Exercises to complete>
1. In the article on Nipah virus research, rewrite the passage that starts at "24 reports that" and ends with "the SARS-CoV-2 virus.", replacing "droppings" with "feces".
2. Using the article on Nipah virus research, decide whether each statement below agrees with it, answering yes or no and quoting the words that settle it.
(a) The Nipah virus was first isolated in Malaysia.
(b) The Nipah virus is more contagious than the current coronavirus.
(c) The Hungarian team localised the virus within six hours.

START Passage provided

The work of a group of Hungarian virologists could cease the spread of a deadly virus. The team is currently in Bangladesh to test a new method of controlling the dissemination of the Nipah virus.
Since the coronavirus outbreak escalated into a global pandemic sometime around early spring of 2020, the whole world has become aware that we could face major viral outbreaks at any time.
The Nipah virus is a bat-borne virus that causes severe symptoms in both animals and humans and has a high mortality rate of up to 70 per cent.
The virus was first isolated in 1999 in Malaysia after causing the death of over 100 thousand people, 24 reported. According to the news portal, at that time, pig farming had become very popular, and thus large areas of natural forests were cleared to accommodate pigsties.
This trend has forced the large, almost 1-metre wingspan bats to search for new places since most of their natural habitat had been destroyed. The animals took shelter on the fruit trees planted for the pigs and have soon infected the livestock and indirectly humans.
This series of events inspired the movie Contagion, the portal says.
24 highlights that the Nipah virus residing in bats is on the World Health Organisation’s priority disease list which includes such heavy hitters as Ebola or the present pandemic-causing SARS-CoV-2, aka COVID-19.
The Hungarian virologists of the University of Pécs are working on researching the Nipah virus in the hope of being able to both control and combat it through the development of vaccines that could save thousands of people.
However, the work of Dr. Gábor Kemenesi and Endre Tóth Gábor is not easy. They have been working in Bangladesh since the end of December, both in a Hungarian-designed mobile laboratory and on the field.
24 reports that their work includes the collection of the droppings and urine of the large-sized bats, which would be a terrifying experience in itself for many, not to mention the dangers of contracting the disease from the animals.
The Hungarian virologists point out the fact that the Nipah is not as contagious as the current coronavirus. There have been only small clusters of infection or local epidemics, nothing near pandemic-size like in the case of the SARS-CoV-2 virus.
At first, the Nipah virus causes common and mild symptoms such as fever, headache or sore throat which are followed by vomiting, dizziness, drowsiness and finally neuroinflammation. Unfortunately, the death rate is approximately 70 per cent.
The team of Hungarian scientists have successfully localised the virus within three hours and have discovered the genome sequence of the Nipah virus within six hours thanks to the Hungarian-designed mobile laboratory.
The work of the Hungarian team will help create a vaccine or other forms of prevention which will potentially save thousands of people.

END Passage provided
START Source information

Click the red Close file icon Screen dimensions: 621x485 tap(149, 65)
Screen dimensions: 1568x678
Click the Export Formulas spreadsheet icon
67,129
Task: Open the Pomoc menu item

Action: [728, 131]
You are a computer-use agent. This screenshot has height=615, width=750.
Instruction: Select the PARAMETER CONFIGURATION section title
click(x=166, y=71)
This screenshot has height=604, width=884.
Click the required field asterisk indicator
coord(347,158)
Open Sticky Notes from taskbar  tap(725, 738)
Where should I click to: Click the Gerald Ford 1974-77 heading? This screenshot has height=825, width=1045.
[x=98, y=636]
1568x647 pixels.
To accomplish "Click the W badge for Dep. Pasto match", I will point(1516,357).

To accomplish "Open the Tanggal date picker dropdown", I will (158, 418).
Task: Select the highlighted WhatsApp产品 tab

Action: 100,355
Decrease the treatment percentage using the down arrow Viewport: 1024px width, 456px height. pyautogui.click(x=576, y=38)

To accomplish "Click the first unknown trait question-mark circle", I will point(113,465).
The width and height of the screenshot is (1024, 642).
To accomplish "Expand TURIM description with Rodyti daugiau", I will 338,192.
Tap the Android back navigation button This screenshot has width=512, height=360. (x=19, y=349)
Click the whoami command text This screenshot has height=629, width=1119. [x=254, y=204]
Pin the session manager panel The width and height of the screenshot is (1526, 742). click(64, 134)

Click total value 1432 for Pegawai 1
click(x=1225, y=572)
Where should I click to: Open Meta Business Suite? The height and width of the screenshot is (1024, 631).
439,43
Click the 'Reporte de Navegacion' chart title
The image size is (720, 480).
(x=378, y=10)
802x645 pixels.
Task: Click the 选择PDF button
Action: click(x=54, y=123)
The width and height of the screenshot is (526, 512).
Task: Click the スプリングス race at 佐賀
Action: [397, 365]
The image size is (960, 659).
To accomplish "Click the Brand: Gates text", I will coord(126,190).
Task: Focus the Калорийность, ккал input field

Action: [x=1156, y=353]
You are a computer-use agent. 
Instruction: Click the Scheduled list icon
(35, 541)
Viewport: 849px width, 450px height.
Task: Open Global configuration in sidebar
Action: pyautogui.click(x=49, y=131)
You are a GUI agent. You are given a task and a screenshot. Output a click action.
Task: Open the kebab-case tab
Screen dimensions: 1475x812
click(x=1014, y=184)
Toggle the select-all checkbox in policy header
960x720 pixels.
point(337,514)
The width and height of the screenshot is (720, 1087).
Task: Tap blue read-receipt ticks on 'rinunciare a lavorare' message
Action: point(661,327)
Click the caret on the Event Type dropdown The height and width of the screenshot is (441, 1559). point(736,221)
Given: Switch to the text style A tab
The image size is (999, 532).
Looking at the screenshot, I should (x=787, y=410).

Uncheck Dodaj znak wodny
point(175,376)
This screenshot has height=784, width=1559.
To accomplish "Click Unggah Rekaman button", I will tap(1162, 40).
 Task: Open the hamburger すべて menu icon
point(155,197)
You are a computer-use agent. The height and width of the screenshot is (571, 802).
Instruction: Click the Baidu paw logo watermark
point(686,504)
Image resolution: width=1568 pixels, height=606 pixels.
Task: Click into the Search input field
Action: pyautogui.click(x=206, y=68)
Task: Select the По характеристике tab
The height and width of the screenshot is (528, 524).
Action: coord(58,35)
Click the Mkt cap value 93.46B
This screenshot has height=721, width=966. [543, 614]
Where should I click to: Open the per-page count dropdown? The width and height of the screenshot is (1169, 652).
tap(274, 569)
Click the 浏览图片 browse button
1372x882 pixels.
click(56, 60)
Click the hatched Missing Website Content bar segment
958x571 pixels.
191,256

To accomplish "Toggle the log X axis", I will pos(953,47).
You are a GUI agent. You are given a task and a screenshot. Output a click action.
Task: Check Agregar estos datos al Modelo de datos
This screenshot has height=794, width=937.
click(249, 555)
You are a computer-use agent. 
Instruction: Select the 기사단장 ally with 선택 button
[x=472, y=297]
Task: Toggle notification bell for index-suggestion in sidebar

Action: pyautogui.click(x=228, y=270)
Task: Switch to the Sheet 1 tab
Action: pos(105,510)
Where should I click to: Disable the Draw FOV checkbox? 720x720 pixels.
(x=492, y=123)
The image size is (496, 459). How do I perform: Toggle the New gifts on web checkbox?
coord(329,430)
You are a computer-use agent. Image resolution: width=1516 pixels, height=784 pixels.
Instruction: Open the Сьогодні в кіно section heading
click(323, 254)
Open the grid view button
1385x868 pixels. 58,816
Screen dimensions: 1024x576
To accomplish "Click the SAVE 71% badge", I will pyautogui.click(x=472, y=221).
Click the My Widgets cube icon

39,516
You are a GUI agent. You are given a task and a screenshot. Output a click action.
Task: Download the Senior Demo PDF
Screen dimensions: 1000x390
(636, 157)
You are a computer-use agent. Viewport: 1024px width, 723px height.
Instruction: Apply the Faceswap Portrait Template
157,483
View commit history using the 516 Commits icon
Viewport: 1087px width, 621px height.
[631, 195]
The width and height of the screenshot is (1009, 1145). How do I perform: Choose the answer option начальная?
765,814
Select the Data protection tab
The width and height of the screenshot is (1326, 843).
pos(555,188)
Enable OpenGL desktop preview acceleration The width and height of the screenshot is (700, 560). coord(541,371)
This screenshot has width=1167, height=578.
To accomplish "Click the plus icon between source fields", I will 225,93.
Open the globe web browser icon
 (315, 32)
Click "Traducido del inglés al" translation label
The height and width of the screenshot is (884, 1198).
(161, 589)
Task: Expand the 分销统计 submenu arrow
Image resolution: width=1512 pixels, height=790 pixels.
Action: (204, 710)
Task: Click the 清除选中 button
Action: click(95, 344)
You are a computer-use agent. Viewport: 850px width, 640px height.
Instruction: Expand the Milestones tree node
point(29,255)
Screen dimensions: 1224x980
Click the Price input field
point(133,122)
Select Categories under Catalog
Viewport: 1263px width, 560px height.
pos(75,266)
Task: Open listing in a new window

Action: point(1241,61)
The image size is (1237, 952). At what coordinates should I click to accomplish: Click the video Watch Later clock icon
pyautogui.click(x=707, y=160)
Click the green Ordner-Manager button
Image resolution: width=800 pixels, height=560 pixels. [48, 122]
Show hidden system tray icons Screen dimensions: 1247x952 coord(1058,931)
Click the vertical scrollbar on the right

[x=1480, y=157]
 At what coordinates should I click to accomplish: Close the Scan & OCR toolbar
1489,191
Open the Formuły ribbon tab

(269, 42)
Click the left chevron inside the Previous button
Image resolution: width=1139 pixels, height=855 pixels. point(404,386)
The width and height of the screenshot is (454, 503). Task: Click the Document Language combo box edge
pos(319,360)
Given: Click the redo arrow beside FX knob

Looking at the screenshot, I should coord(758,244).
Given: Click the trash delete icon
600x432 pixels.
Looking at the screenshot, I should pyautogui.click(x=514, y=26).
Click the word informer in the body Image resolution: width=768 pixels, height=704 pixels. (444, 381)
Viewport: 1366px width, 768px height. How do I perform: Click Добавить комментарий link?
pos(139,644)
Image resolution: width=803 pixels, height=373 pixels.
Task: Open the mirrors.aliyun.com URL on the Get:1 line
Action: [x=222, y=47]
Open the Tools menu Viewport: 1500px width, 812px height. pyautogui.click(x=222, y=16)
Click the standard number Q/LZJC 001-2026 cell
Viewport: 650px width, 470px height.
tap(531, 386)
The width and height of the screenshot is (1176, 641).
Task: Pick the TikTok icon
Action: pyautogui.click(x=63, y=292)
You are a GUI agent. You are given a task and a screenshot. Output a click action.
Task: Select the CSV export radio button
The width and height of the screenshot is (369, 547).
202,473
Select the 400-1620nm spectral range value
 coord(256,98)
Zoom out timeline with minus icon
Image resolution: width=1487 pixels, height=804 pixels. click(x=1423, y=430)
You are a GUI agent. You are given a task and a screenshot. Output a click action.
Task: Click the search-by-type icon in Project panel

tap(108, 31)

END Source information

Responses to the exercise>
1.
24 reports that their work includes the collection of the feces and urine of the large-sized bats, which would be a terrifying experience in itself for many, not to mention the dangers of contracting the disease from the animals.
The Hungarian virologists point out the fact that the Nipah is not as contagious as the current coronavirus. There have been only small clusters of infection or local epidemics, nothing near pandemic-size like in the case of the SARS-CoV-2 virus.

2.
(a) Yes: "The virus was first isolated in 1999 in Malaysia"
(b) No: "the Nipah is not as contagious as the current coronavirus"
(c) No: "have successfully localised the virus within three hours"